Usha Sharma – Mumbai
Pharmaceuticals Export Promotion Council (Pharmexcil) and senior officials from Ministry of Health, Labour and Welfare (MHLW), Japan recently met to discuss regulatory compliances in Japan for pharmaceuticals. The Pharmexcil initiative kicked off with a meeting in Delhi on July 26 followed by a meeting in Mumbai on July 27.
While inviting India pharma companies to supply generic drugs at affordable prices in the Japanese market, Ministry of Japan officials outlined the steps being taken by their Ministry to promote generic drugs. Speaking at the Mumbai meet, Hiroyuki Kawabata, Deputy Director Economics Affairs Division, Health Policy Bureau said, “In Japan, 30 per cent of the treatment cost is borne by the patients while the remaining by the insurance companies. The Japanese Government also provides certain amount to individual insurance companies. To make drugs more affordable and more easily accessible, Ministry of Japan is trying its best to promote generic drugs. Currently, generic drugs have a 22.8 per cent share of the market and we aim to expand this to reach 30 per cent by this year end.”
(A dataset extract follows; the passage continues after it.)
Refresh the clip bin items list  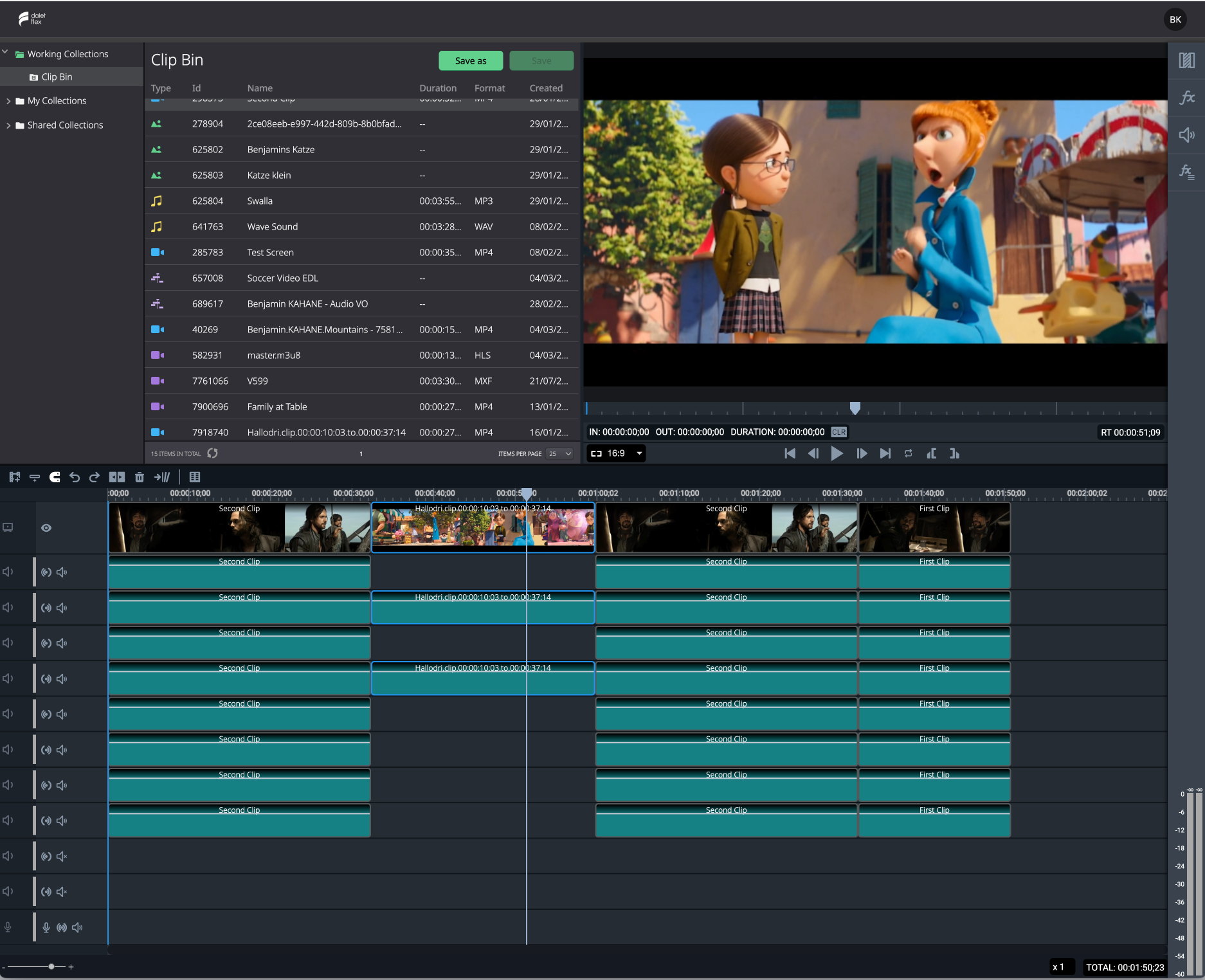(x=213, y=453)
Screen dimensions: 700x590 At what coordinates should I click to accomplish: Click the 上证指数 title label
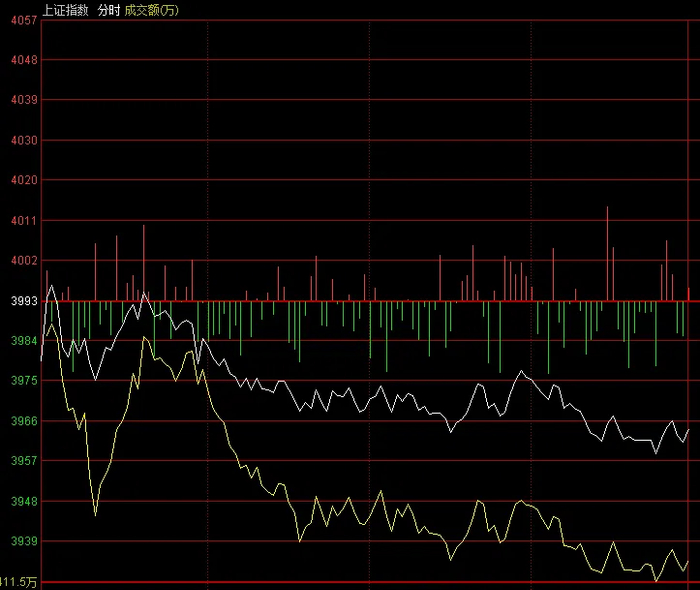pos(65,10)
Presently, the Japanese pharma market contributes 19.1 per cent new drugs, 34.3 per cent new drugs with generics, 22.8 per cent generic drugs and 23.9 per cent other drugs. Kawabata further said, “With an initiative to promote generic drugs in Japan, the Government has launched the public incentive programme in April 2012. Various groups, associations, insurance companies have come together and are in continuous discussions to promote generic medicines. And it seems that the entire country is now engaged in promoting generics medicines.” In addition to this, MHLW is continuing to reform and increasingly accepting non- Japanese Asian data as part of the regulatory approval process. The state gives a pharmacist JPY40 (US $ 0.45) per prescription if generic drugs account for at least 30 per cent of dispensed medicines over a three-month period. Doctors have to specifically indicate on the prescription if a drug can not be substituted by a bio-equivalent copy.
JJ Shah, Oceanic Pharmachem, Chairman said, “Indian pharma companies need to understand the regulatory framework, as the country has stringent regulatory policies.” Dr P V Appaji, Director General, Pharmexcil said, “This is only the beginning and I hope that Indian pharma players will utilise this opportunity, which exist in the Japanese market.” He also mentioned that all the regulatory issues faced by Indian pharma companies which remained unanswered till now, will be taken forward with the Japanese ministry.
“We invite Indian manufacturers to supply good generic medicines to the Japanese market,” Kawabata summarised.